I think a workable design would be to have a separate timer heap for each timer type. I don't think we're going to need tons of different timer types -- the theoretical generality of the current patch isn't all that important if we have only two types of timer.

+        unsigned savedTimerMask = WebCore::timerMask;
+        WebCore::timerMask = timer->timerMask();

I believe the timer disabling should be cumulative. So if you have certain timers disabled, firing a timer shouldn't enable them. Therefore, this should be doing an &= rather than an assignment.

----------------

Other more-minor code style comments:

+    WebCore::TimerBase::fireTimersInNestedEventLoop();

The normal way to do this would be to put "using namespace WebCore" at the top of the file rather than qualifying every use of TimerBase with the namespace.

 #import "FoundationExtras.h"
+#include "Timer.h"
 #import "WebScriptObject.h"

If the others are #import, then the Timer.h one should be too.

+    // Types to identify categories of timers.
+    typedef enum {
+        TimerTypeDOMWindowTimer = 1 << 0,
+        TimerTypeGenericTimer   = 1 << 1,
+        TimerTypeAllTimers      = 0xFFFF
+    } TimerType;

This should just be "enum TimerType"; there's no need for typedef here in C++.

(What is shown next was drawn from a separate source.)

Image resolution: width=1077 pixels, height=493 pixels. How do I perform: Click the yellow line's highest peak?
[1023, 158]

-    : m_nextFireTime(0), m_repeatInterval(0), m_heapIndex(-1)
+    : m_nextFireTime(0), m_repeatInterval(0), m_heapIndex(-1), m_type(TimerTypeGenericTimer)
+    , m_timerMask(TimerTypeAllTimers)

Our usual style is to either put everything on one line, or everything on a separate line. So since you're overflowing one line you should put these all on separate lines.
Comment 16 Jeremy Moskovich 2008-10-24 15:39:31 PDT
Thanks for the detailed feedback.

I believe there are actually two orthogonal issues here:
1. Come to a decision regarding a mechansim to enable timers in nested event loops.
2. Making sure JS timers aren't reentrant.

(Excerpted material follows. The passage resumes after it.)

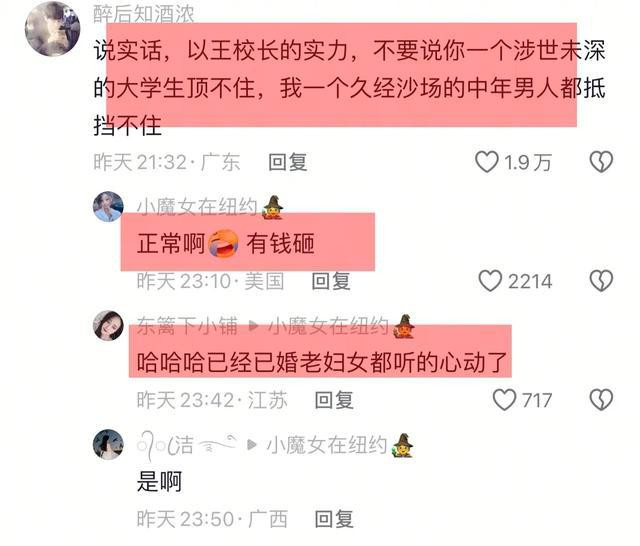Dislike the 东篱下小铺 reply
640x546 pixels.
point(601,400)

Would it be OK with you to tackle these issues one by one?  It seems that solving the second issue would be easier in the short term and would apply
to whatever solution we have for the first.

Would the following changes to the patch be acceptable to you:
1. Remove the calls to fireTimersInNestedEventLoop()
2. As you suggest maintain 2 separate heaps for JS timers and other types of timers.

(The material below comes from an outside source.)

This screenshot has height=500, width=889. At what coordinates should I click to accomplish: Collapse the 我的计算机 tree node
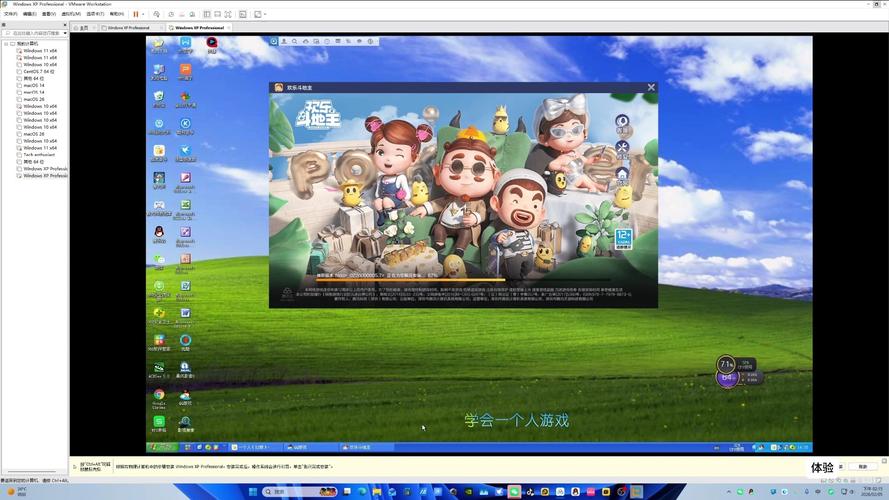point(5,44)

I can create a separate bug for "mechanism to prevent reentrancy in JS timers" if that would help separate the issues.
Comment 17 Darin Adler 2008-10-27 13:57:54 PDT
(In reply to comment #16)
> Would it be OK with you to tackle these issues one by one?

Sure.

> 1. Remove the calls to fireTimersInNestedEventLoop()

Remove all calls to it? Or don't add new calls? I'm not sure I understand. I don't want to introduce a bug that doesn't already exist as an intermediate step in a plan that eventually fixes the bug some other way, but maybe that's not what's going on here.

> I can create a separate bug for "mechanism to prevent reentrancy in JS timers"
> if that would help separate the issues.

A separate bug might help. But given the title, I'm worried. As far as I know we don't have a reentrancy problem that needs to be fixed. So a bug saying we need to fix it seems a little strange.